ACTIONS TO TAKE
a – Write out the passage of the artist profile starting at "Joeseph Walsh" and ending at "co-existing with nature.".
b – Extend the artist profile beyond its final sentence.

TEXT EXCERPT
[Start of Attachment]

Joeseph Walsh
Affiliation: Lecturer in Fine Art with Psychology, Worcester University
Joseph Walsh is an artist rooted in forging human-nature connections through his work with plants and learning through the upkeep of a plot of land in a wildlife community garden. He uses drawing, painting and film, informed by research into wide-ranging plant healing traditions and eco-theory, to actualise a co-existing with nature.
He studied Fine Art at Goldsmiths University, and has delivered courses and workshops at the Berlin Art Institute, Beaconsfield Gallery, Jamyang Buddhist Centre and IMT Gallery, London, as well as sharing insights with art students at Goldsmiths and Reading Universities
Panel: Plants and Places
I teach on the Fine Art with Psychology course at Worcester University, and have been exploring experiential activities outside in nature with my students - such as direct observational drawing and silent walks, to develop a socially engaged project around the benefits of nature connection. My course also brings to awareness the effects of digital screen devices eroding attention as an urgent societal issue to address.

[End of Attachment]

(Pixel coordinate grounding data)
[Start of Attachment]

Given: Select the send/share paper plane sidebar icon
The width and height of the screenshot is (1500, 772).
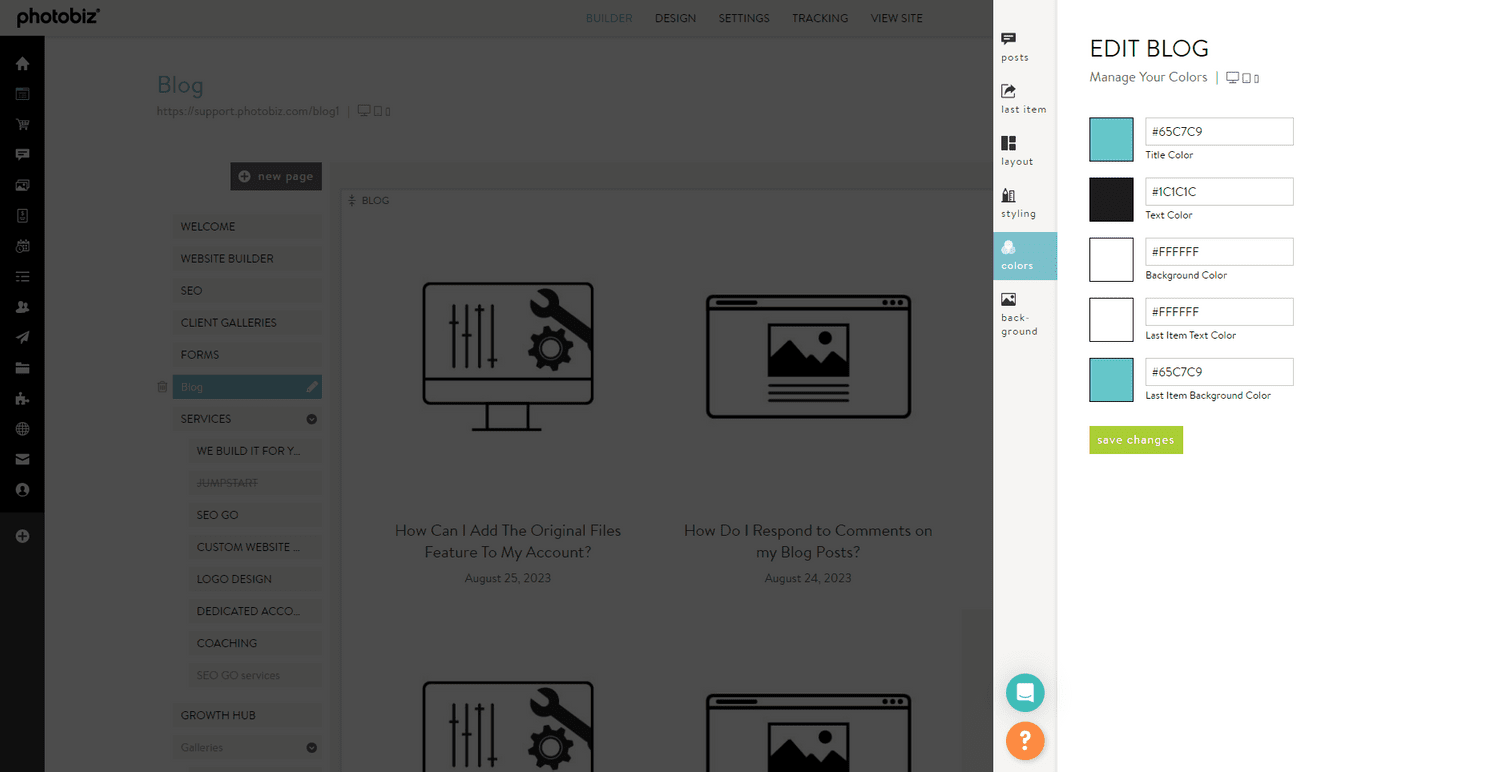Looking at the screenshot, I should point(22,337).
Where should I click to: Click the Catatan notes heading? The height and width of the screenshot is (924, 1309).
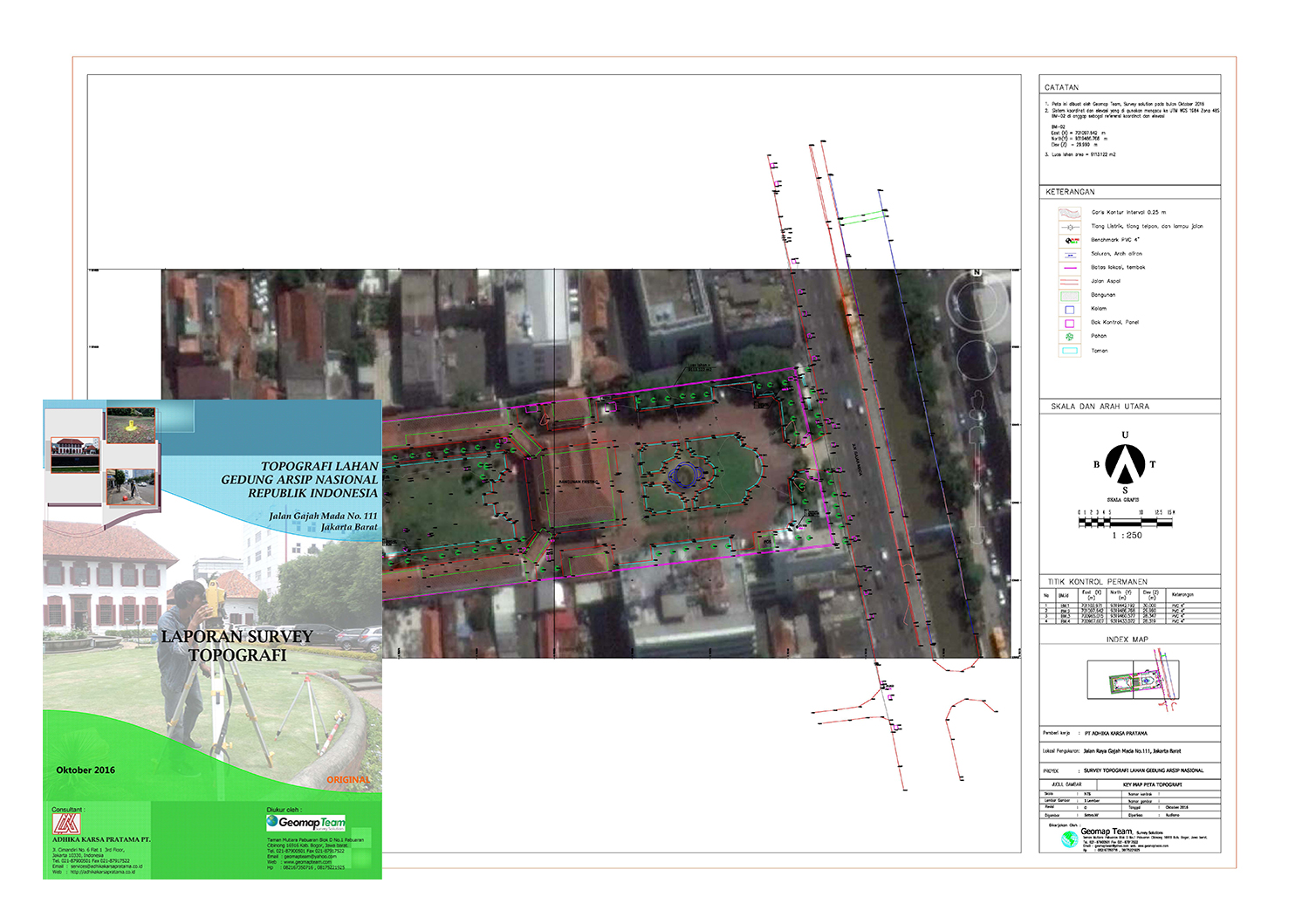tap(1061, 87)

[End of Attachment]

REPLIES
a –
Joeseph Walsh
Affiliation: Lecturer in Fine Art with Psychology, Worcester University
Joseph Walsh is an artist rooted in forging human-nature connections through his work with plants and learning through the upkeep of a plot of land in a wildlife community garden. He uses drawing, painting and film, informed by research into wide-ranging plant healing traditions and eco-theory, to actualise a co-existing with nature.

b –
For this presentation, I will show some of my direct observational drawing; discuss the influence of the polymath Goethe and how through direct sensorial observation and imagination, we can attune to processes in nature, forming a relationality.
I have been attending The School of Intuitive Herbalism, and it has trained me in meditation, visualisation skills and being with nature.
I will share how, in the wildlife community garden context, such approaches have sensitised me to inter-relations of woodland, hedgerow, meadow and wildlife.
I will then discuss how, when students have engaged in similar exercises, some have reflected on being in a co-creation with what they are observing, using terms such as ‘non-doing‘ and ‘effortless attention‘.
The insights I would like to speak about, explore art making processes that teach an art of living, and an expansive and therapeutic alternative to living in the dominance of the digital screen.